* **FRAGMENTO CITADO**

::::

La larga sombra de Wagner

La larga sombra de Wagner

El día en que se publica este artículo se cumplen 137 años de la muerte de Richard Wagner en el palacio Vendramin de Venecia. Pese a las dificultades que entraña la puesta en escena y la ejecución musical de sus composiciones, todos los teatros de ópera del mundo de nivel aceptan actualmente gustosos el reto de ofrecer grandes producciones wagnerianas. También hoy el Teatro Real de Madrid estrena Siegfried, en producción de Robert Carsen y dirección musical de Pablo Heras-Casado, pese a las dificultades añadidas a causa de la pandemia.

En València el Palau de les Arts ha ofrecido en su breve pero fructífera historia grandes producciones de Wagner, entre las que destaca la de El anillo del nibelungo con producción de La Fura dels Baus (Carlus Padrissa) y dirección musical de Zubin Mehta. Cabe esperar que el Tristan und Isolde que se iba a estrenar en marzo bajo la batuta de Mikko Franck, y que ha sido suspendido por circunstancias derivadas de la pandemia, se pueda recuperar pronto.

En medio de este panorama de indudable auge del genio de Leipzig, acaba de ver la luz una nueva obra del escritor y crítico musical estadounidense Alex Ross, que adquiró gran celebridad por su magna obra sobre la música del siglo XX The Rest is Noise, finalista del premio Pulitzer. En España fue traducida como El ruido eterno, con lo que se perdía la paráfrasis shakespeariana del título original. El nuevo libro de Ross se titula Wagnerism. Art and Politics in the Shadow of Music. Tiene más de 900 páginas, al menos en la edición digital que tengo, y es un monumental compendio de la figura de Wagner, especialmente en lo que respecta a su influencia en las artes y en la política.

«El efecto de Wagner en la música», escribe Ross, «fue enorme, pero no excedió el de Monteverdi, Bach o Beethoven. Su efecto en las otras artes no tuvo, sin embargo, precedente, y no ha sido igualado, incluso en el terreno popular». En realidad Wagner cambió el sentido de la ópera y previó el cine al ofrecer sesiones continuadas con las luces apagadas y sin interrupciones para aplaudir. Sin la gigantesca construcción que supone el Anillo y todo su juego de Leitmotive no se explica una gran parte de la música de cine del siglo XX. Y sin el paso formal que supuso Tristan no se explica Schoenberg y la atonalidad.

::::

* **DATOS BRUTOS**
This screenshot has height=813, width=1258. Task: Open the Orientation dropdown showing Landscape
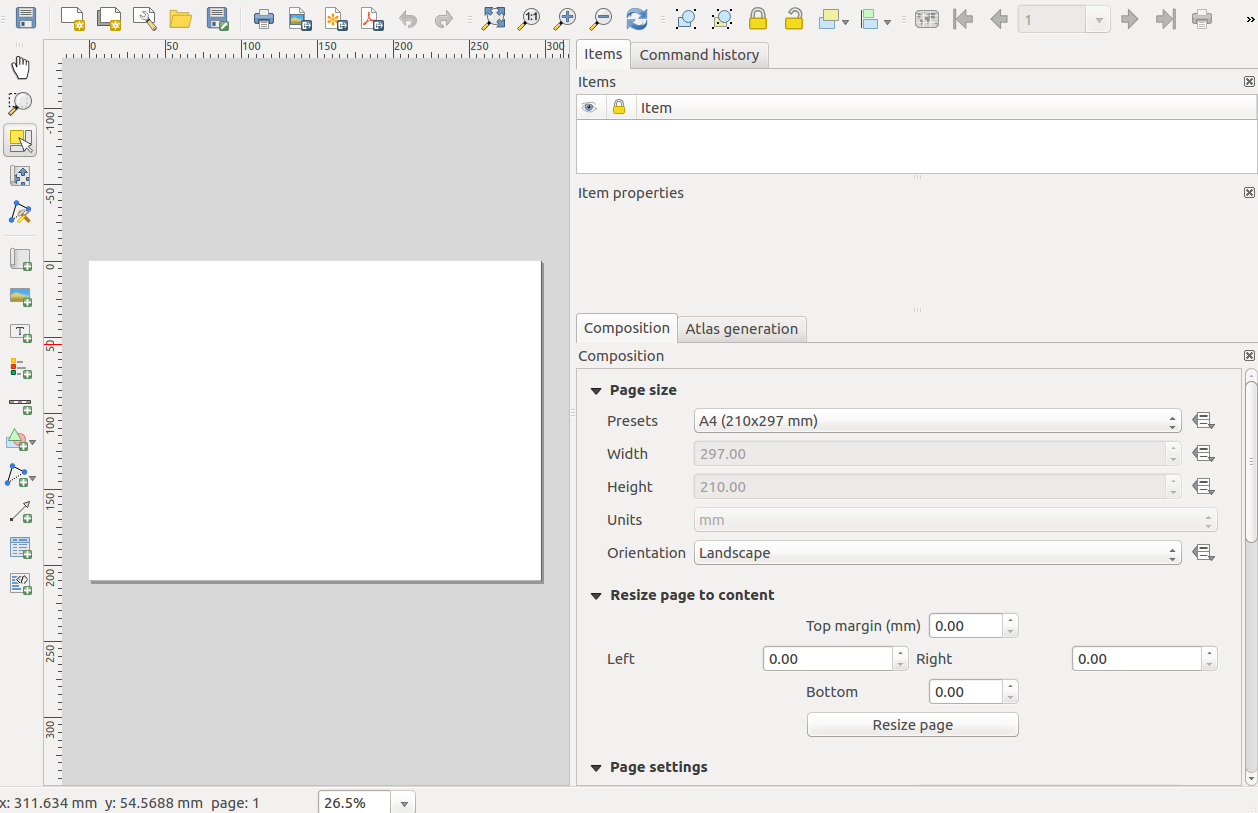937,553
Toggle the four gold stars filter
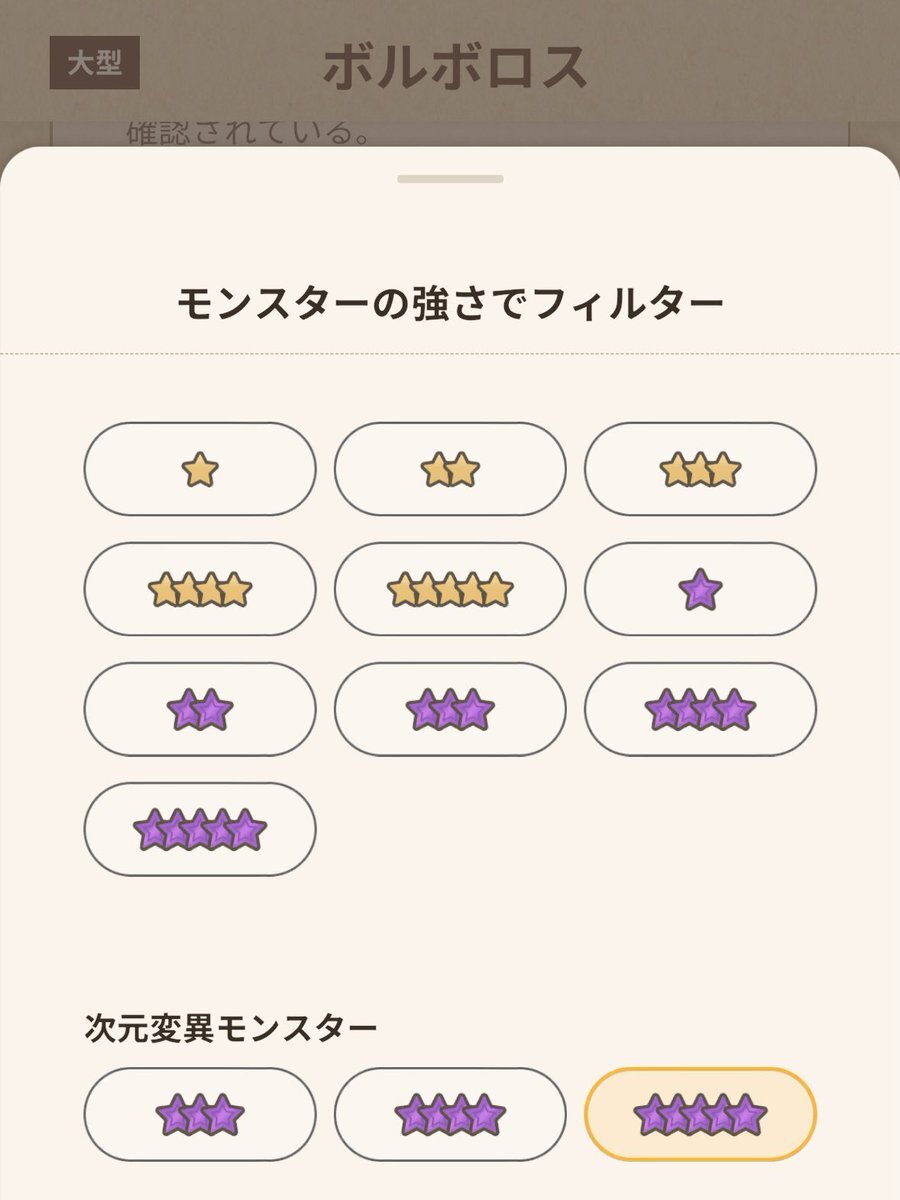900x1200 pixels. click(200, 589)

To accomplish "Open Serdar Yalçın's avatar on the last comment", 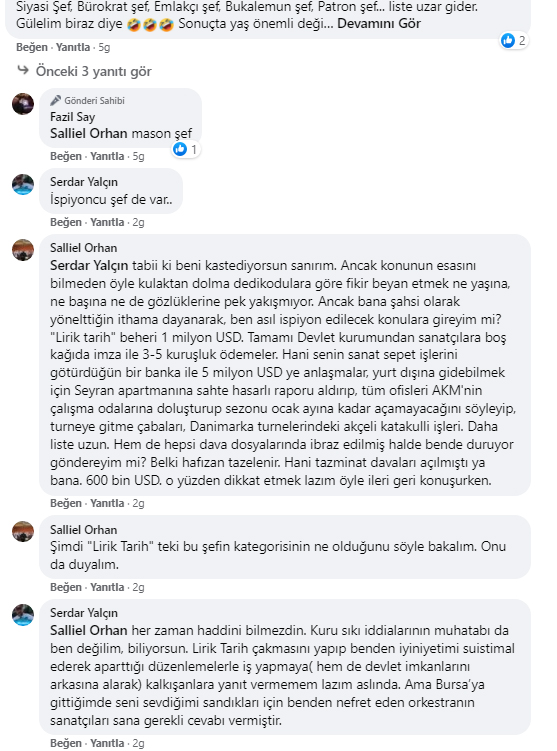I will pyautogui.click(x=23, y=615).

::::

* **ENUNCIADO A**
Enumera todas las personas a las que el artículo sobre Wagner atribuye la producción o la dirección musical de una ópera.
* **ENUNCIADO B**
Escribe la continuación del artículo sobre Wagner a partir de su última oración.

* **RESPUESTA A**
Robert Carsen, Pablo Heras-Casado, Carlus Padrissa, Zubin Mehta y Mikko Franck.

* **RESPUESTA B**
Pero hay mucho más: el Wagner amigo de Bakunin que participa en la revolución de Dresde, el autor de un planfleto antijudío, el ególatra visionario que consiguió el apoyo de Luis II de Baviera y construir el teatro que hoy continúa ofreciendo sus festivales en Bayreuth. El libro de Ross, con un impresionante despliegue de erudición recorre la influencia de Wagner en Baudelaire y los simbolistas, en el decadentismo, entre los judíos, en el feminismo, en la cultura gay, en el Modernismo, en la Revolución Rusa y en Hitler y el nazismo, entre otras muchas cosas.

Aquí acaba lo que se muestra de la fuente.